● **Directive**
Write out the passage of the Gigatron remake thread below, from "As for things" to "appropriately for a P2.".

● **Selection**
Proposing a possible Gigatron remake using a P2

PurpleGirl · 2022-09-03 16:24

I may or may not build this, so please keep this in mind. I'm proposing this here in the effort of seeing if it is worthwhile for me to get a P2 board for this and to document my ideas. I could probably do just as much on my A7 board.

Now, I'd want to go beyond the original Gigatron in that multiple cogs would allow for better peripheral options. Others have cloned the Gigatron itself on a P2 and have 99% compatibility. I am more after improved performance over the original Gigatron, and for a long time, I proposed converting the vCPU software core in the Gigatron mode that it written in Gigatron native code into its own core, whether on an FPGA, using discrete parts, or on the P2.

The challenge here is that the vCPU is not a complete system in and of itself. Other things would need to be added. For the Gigatron, the native ROM sets up the memory map, creates the video display, manages I/O, and more. So I'd probably want a supervisor or setup cog to do the setup and use other cogs to handle standard I/O and storage I/O. Since everything is in separate cogs, there would need to be ways to sync the different processes. Sure, everything can communicate through hub RAM, so there would be no hardware races, but for a design that is split into different sections, there should be mechanisms such as pausing the vCPU core when desired for compatibility and performance-gating reasons (such as making the original games run.

As for things like file I/O which is weak on the original, such a design can improve upon this. There would be no reason to modulate the V-sync or use the address lines to speak to outside devices. There would be no need for a shift register in the critical path of the I/O. Most of the add-on cards could be replaced with P2 versions and implemented more appropriately for a P2.

So I think this could be a way to make a more usable system for running GT1 files and create a framework for other P2 experiments. So the vCPU core could be replaced with or working alongside a 6502 core, or other emulated cores, if not actual P2 native code.

JonnyMac · 2022-09-03 19:12

...if it is worthwhile for me to get a P2 board...

● **Records supplied**

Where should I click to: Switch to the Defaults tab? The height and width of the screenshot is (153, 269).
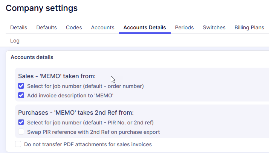click(46, 27)
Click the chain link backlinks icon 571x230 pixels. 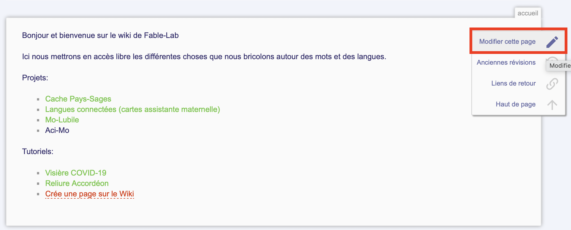[552, 84]
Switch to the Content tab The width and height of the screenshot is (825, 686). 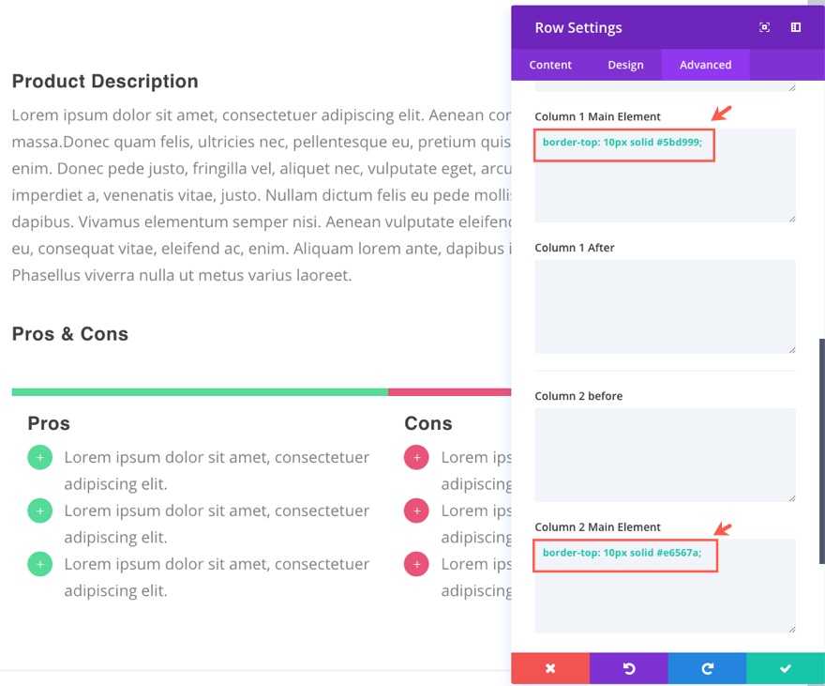[550, 65]
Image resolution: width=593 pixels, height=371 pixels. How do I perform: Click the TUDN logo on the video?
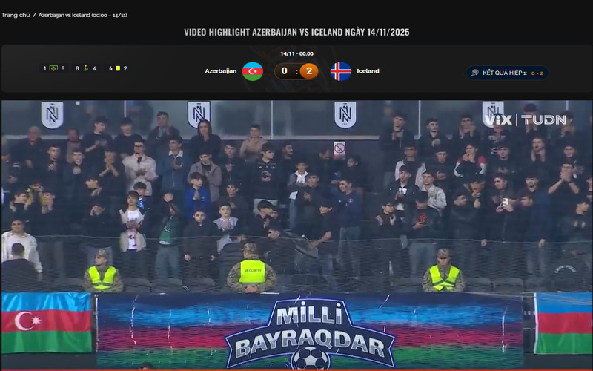pyautogui.click(x=543, y=120)

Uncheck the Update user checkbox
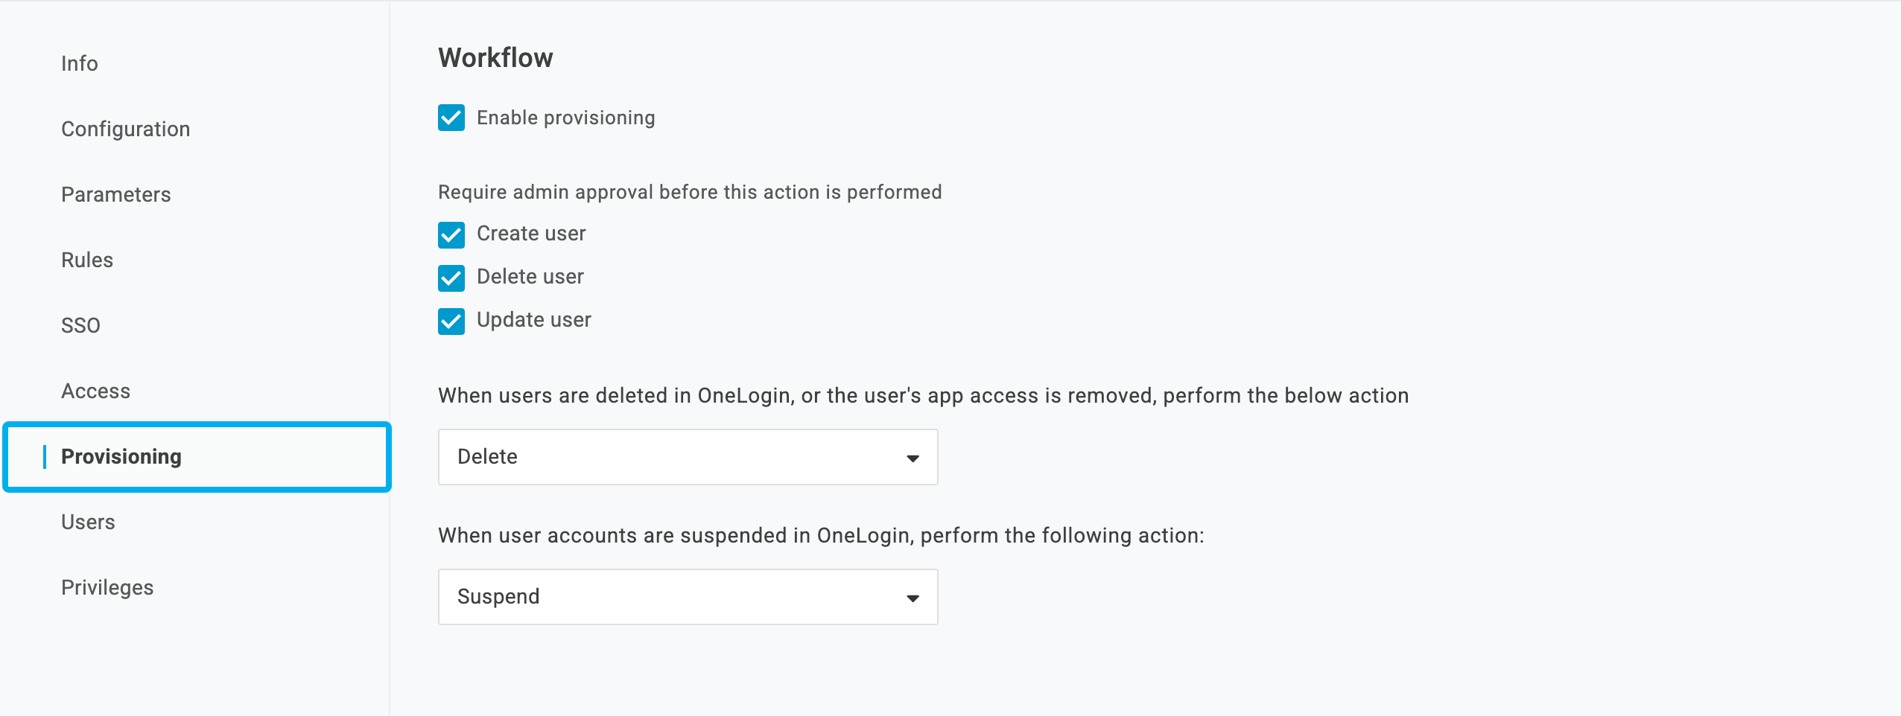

● **Response**
As for things like file I/O which is weak on the original, such a design can improve upon this. There would be no reason to modulate the V-sync or use the address lines to speak to outside devices. There would be no need for a shift register in the critical path of the I/O. Most of the add-on cards could be replaced with P2 versions and implemented more appropriately for a P2.